American-Canadian Historian

Natalie Zemon Davis is a social and cultural historian of early modern times. She has written on peasants and artisans in early modern France; on women in Germany, France, the Netherlands and Québec; on criminality and storytelling in sixteenth-century France; on forms of gift-giving in early modern times; and on Muslims and Christians in sixteenth-century Europe. She is the author of eight books, all of them translated into various foreign languages: Society and Culture in Early Modern France; The Return of Martin Guerre (she was also historical consultant for the film Le Retour de Martin Guerre); Fiction in the Archives: Pardon Tales in Sixteenth-Century France; Women on the Margins: Three Seventeenth-Century Lives; The Gift in Sixteenth-Century France; Slaves on Screen: Film and Historical Vision; A Passion for History. Conversations with Denis Crouzet; Trickster Travels. A Sixteenth-Century Muslim Between Worlds. Together with Arlette Farge, she was coeditor of volume 3 (Renaissance and Enlightenment Paradoxes) of A History of Women, edited by Michelle Perrot and Georges Duby.

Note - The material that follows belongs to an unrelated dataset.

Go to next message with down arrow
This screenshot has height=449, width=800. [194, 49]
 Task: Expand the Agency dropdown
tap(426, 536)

She has taught at the University of Toronto, the University of California at Berkeley, and Princeton University, where she was Henry Charles Lea Professor of History and Director of the Shelby Cullom Davis Center for Historical Studies. A former president of the American Historical Association and vice-president of the International Commission of Historical Sciences, she is also a Fellow of the American Academy of Arts and Sciences, a corresponding fellow of the British Academy, and Chevalier de l’Ordre des Palmes Académique. She is the recipient of various international prizes (including the 2010 Ludwig Holberg International Prize and the 2012 National Humanities Medal in the United States) and honorary degrees, including from Harvard University, the University of Toronto, Memorial University of Newfoundland, Cambridge University, Université de Lyon, Université de Toulouse, and Oxford University.

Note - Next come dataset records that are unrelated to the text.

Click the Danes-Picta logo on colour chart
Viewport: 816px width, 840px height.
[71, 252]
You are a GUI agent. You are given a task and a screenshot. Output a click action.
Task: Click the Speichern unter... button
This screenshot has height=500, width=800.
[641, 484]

In 2012 she was made a Companion of the Order of Canada. Emerita from Princeton University, Natalie Zemon Davis is currently Adjunct Professor of History and Anthropology, Professor of Medieval Studies, and Senior Fellow in Comparative Literature at the University of Toronto. Her present research is on slavery and forms of sociability in 18th-century Suriname, including the study of a slave family over four generations, starting with its African past; and of a Jewish settler family over six generations.